Wednesday 21 March 2012

ECONOMY CURRENT AFFAIRS MONTHLY 'DECEMBER'



General Awareness Updates – December 2011

Economy & Business


The Central Government’s indirect tax collections have gone up by 18.5% to `2.21 lakh crore in the first seven months of 2011-12, prompting the Central Board of Excise and Customs (CBEC) to assert that it would meet the target of garnering `4 lakh crore this fiscal.
The excise, custom and service tax collections were `2,21,462 crore during April-October period this year, which constitutes 55.3% of the set target for 2011-12, as per the data released by the CBEC.
The indirect tax collection was `1.86 lakh crore in the corresponding period of 2010-11. The excise duty collection increased by 12% in April-October period to `82,680 crore against`73,805 crore in year-ago period, while realisation from the customs increased by about 16.8% to `87,973 crore. The service tax collection jumped by 34.4% to `50,809 crore from`37,799 crore during the first seven months of the fiscal.
The CBEC says that the excise and customs duties on petroleum products were not slashed, the indirect tax mop would have been ‘much more’. In June this year, the duties were slashed to provide a cushion against hike in petrol, LPG and kerosene prices that month. The move is estimated to cause an annual loss of `49,000 crore to the exchequer.

Continuing its dismal performance, industrial growth fell further to 1.9% in September, mainly due to poor output from the manufacturing sector.
Growth in factory output, as measured in terms of the Index of Industrial Production (IIP), stood at 6.1% in September last year. During the April-September period this fiscal, IIP growth stood at 5%, as against 8.2% in the same period last year. Meanwhile, the IIP growth figure for August this year has been revised downward to 3.59% from the provisional estimate of 4.1%.
Output of the manufacturing sector, which constitutes over 75% of the index, grew by only 2.1% in September, compared to 6.9% expansion in the same month last year. Mining output declined by (–)5.6 per cent in September this year, as against a growth of 4.3% in the same month last year.
Capital goods production witnessed negative growth of (–)6.8% in September in comparison to a growth of 7.2% in the corresponding month of 2010. Growth in production of intermediate goods slowed to 1.5% during the month under review from 4.6% in September, 2010.
Consumer non-durables output declined by (–)1.3% during the month in comparison to a growth of 5.8% in the corresponding month of the previous year. However, electricity production improved, witnessing a growth of 9% in September this year, as against growth of a mere 1.8% in September 2010. Consumer durables output grew by 8.7% in September, compared to a growth of 14.2% in the corresponding month last year.
India ’s economy grew by 7.7% in the April-June period, the slowest in six quarters. India Inc had attributed the slowdown to rising interest rates, which have led to an increase in the cost ofborrowing, thus hindering fresh investment. The Reserve Bank has hiked interest rates 13 times since March, 2010, to tame inflation, which has been hovering around 9% since December last year.
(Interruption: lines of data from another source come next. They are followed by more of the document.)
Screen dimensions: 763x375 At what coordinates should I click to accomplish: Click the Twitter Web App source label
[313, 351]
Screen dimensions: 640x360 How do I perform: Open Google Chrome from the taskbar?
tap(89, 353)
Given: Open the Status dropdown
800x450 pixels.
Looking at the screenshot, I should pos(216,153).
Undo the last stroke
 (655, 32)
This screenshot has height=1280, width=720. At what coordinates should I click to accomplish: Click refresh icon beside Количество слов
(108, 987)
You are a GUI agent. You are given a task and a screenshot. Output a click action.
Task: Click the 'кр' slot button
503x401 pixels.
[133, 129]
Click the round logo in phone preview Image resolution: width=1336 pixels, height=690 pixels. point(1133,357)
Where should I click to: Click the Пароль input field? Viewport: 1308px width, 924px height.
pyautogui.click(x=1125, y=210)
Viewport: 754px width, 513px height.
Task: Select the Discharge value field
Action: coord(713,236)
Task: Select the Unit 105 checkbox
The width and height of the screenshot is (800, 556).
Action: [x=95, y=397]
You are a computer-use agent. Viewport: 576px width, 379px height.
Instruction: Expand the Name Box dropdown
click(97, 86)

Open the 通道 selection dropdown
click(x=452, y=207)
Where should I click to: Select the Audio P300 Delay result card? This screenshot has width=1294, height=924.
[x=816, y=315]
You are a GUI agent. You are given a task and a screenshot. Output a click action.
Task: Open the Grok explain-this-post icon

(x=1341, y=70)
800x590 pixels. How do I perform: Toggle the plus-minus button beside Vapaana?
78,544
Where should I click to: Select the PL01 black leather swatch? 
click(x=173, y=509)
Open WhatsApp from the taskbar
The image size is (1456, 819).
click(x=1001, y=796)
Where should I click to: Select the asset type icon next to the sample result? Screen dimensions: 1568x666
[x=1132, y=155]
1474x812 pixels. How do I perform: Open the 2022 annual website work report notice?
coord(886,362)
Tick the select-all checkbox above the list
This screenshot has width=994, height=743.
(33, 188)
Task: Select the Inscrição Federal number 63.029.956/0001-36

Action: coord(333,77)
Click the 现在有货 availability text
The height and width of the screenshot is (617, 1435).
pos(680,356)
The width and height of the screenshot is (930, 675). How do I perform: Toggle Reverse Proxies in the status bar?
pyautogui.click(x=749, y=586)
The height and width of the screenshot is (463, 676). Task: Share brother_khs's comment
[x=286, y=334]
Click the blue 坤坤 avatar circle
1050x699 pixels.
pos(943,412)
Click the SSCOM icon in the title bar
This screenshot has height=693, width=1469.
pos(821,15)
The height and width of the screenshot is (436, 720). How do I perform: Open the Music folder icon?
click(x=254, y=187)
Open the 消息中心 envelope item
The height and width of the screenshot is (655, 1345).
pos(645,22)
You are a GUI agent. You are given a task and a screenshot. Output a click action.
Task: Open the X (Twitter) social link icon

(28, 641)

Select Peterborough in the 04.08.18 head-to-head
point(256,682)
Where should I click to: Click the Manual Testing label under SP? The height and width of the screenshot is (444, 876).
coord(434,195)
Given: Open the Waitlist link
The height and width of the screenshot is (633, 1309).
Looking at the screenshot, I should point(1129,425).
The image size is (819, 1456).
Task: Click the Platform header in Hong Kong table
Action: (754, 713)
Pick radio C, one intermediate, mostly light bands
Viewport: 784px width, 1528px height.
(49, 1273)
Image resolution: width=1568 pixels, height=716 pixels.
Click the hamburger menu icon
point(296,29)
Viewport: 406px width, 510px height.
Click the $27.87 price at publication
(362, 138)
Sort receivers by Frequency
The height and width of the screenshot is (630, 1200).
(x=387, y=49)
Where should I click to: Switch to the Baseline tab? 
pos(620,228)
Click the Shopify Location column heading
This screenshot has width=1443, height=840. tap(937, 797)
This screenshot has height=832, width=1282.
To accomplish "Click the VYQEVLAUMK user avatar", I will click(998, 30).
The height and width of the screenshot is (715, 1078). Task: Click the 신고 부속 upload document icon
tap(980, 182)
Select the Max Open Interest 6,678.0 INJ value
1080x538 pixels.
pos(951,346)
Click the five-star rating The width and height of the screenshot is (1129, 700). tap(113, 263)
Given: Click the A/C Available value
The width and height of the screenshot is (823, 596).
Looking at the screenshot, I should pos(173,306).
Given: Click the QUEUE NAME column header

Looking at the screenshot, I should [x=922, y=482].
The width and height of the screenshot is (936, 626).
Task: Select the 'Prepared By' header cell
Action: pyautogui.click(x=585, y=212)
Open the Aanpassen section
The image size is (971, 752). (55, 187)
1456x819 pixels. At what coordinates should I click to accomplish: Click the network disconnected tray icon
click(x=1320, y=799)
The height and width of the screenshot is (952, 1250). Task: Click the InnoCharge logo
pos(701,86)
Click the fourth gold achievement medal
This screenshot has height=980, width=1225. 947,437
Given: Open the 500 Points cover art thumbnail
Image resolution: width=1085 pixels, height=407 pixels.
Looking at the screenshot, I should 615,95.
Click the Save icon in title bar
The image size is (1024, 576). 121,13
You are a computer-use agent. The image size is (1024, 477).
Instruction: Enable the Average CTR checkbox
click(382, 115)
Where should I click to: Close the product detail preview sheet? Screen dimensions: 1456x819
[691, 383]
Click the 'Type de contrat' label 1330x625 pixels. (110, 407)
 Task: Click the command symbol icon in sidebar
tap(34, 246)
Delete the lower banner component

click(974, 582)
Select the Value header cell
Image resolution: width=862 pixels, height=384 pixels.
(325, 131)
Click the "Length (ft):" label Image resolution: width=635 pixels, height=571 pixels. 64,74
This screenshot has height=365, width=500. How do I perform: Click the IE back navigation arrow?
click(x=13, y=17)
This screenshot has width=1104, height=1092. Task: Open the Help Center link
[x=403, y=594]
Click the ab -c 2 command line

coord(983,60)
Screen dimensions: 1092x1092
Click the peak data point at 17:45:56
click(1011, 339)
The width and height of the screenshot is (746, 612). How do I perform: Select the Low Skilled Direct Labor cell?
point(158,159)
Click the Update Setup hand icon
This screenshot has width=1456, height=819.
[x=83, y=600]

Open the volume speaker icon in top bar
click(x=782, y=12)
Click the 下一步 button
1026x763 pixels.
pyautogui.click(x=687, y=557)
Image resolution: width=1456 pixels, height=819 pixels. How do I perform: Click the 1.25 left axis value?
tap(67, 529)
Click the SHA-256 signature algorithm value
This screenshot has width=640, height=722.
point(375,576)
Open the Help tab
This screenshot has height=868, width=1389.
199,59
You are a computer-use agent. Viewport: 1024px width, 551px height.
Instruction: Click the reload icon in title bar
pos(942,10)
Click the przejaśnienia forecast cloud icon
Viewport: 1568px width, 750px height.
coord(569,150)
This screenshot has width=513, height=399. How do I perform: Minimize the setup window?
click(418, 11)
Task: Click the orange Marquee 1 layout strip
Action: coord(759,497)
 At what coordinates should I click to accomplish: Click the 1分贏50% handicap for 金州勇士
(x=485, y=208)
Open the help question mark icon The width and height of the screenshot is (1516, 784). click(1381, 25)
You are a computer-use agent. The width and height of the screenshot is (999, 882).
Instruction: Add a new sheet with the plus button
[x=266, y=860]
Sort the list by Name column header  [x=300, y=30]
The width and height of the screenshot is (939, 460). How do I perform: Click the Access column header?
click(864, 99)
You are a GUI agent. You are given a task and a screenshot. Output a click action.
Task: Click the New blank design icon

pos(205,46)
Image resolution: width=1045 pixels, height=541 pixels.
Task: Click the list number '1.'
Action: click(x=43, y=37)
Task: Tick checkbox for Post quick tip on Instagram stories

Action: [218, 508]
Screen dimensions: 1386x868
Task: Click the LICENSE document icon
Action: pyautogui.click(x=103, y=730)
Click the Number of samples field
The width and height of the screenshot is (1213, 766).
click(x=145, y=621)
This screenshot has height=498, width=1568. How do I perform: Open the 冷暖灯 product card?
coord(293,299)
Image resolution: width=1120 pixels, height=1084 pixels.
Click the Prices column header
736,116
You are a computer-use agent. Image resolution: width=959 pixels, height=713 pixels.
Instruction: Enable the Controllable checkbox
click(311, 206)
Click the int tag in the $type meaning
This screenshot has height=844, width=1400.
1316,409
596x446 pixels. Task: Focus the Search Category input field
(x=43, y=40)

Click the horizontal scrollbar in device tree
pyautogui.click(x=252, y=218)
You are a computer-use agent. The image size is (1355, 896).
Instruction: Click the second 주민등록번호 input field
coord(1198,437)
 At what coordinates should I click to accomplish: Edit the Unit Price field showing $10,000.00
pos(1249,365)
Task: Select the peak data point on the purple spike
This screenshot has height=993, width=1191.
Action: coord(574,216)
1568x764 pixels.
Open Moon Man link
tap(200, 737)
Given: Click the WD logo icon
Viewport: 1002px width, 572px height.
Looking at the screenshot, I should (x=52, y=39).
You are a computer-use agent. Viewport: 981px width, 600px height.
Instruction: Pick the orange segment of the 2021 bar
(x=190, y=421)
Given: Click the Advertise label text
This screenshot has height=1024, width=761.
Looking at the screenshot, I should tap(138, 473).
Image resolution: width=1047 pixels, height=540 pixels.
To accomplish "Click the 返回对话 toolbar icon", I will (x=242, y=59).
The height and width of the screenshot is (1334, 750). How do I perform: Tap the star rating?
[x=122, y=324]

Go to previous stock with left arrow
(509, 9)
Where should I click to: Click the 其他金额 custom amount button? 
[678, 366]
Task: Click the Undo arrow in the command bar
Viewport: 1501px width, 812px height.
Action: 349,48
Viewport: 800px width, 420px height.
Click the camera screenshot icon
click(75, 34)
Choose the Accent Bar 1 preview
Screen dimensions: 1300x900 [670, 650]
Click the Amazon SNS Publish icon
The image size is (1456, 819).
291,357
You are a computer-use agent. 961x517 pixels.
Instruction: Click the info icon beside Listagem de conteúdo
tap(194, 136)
The Central Government has hiked the support price of wheat by `115 per quintal to `1,285 per quintal for the 2012-13 procurement season. The minimum support price (MSP) for wheat was `1,170 per quintal (including the Centre’s bonus of `50 a quintal) in the 2011-12 procurement season (April-June). The support price of other rabi crops such as barley, gram, masur, mustard seed and safflower has also been hiked by up to `700 per quintal.
The government raised the MSP of rabi crops in a bid to offset the impact of higher input cost, like the hike in labour wages and increase in fertiliser and electricity prices. The government increased wheat MSP, notwithstanding opposition from ministries of food and finance which had said the hike could lead to a rise in retail prices.

India ’s exports grew year-on-year by 10.8% to U.S.$19.9 billion in October while imports expanded at a sharper rate, leaving a big trade deficit of U.S.$19.6 billion. Imports increased by 21.7% to U.S.$39.5 billion in October, according to data released by Commerce Ministry.
For the cumulative April-October period, exports aggregated to U.S.$179.8 billion, showing a handsome growth of 46%, thanks to sterling trend witnessed in the previous months of the current fiscal.
Imports for the seven-month period stood at U.S.$273.5 billion growing by 31%, while leaving the trade gap of U.S.$93.7 billion. However, the balance of trade is worrying the Commerce Ministry because at this rate it will most likely breach the U.S.$150 billion mark for the fiscal 2011-12.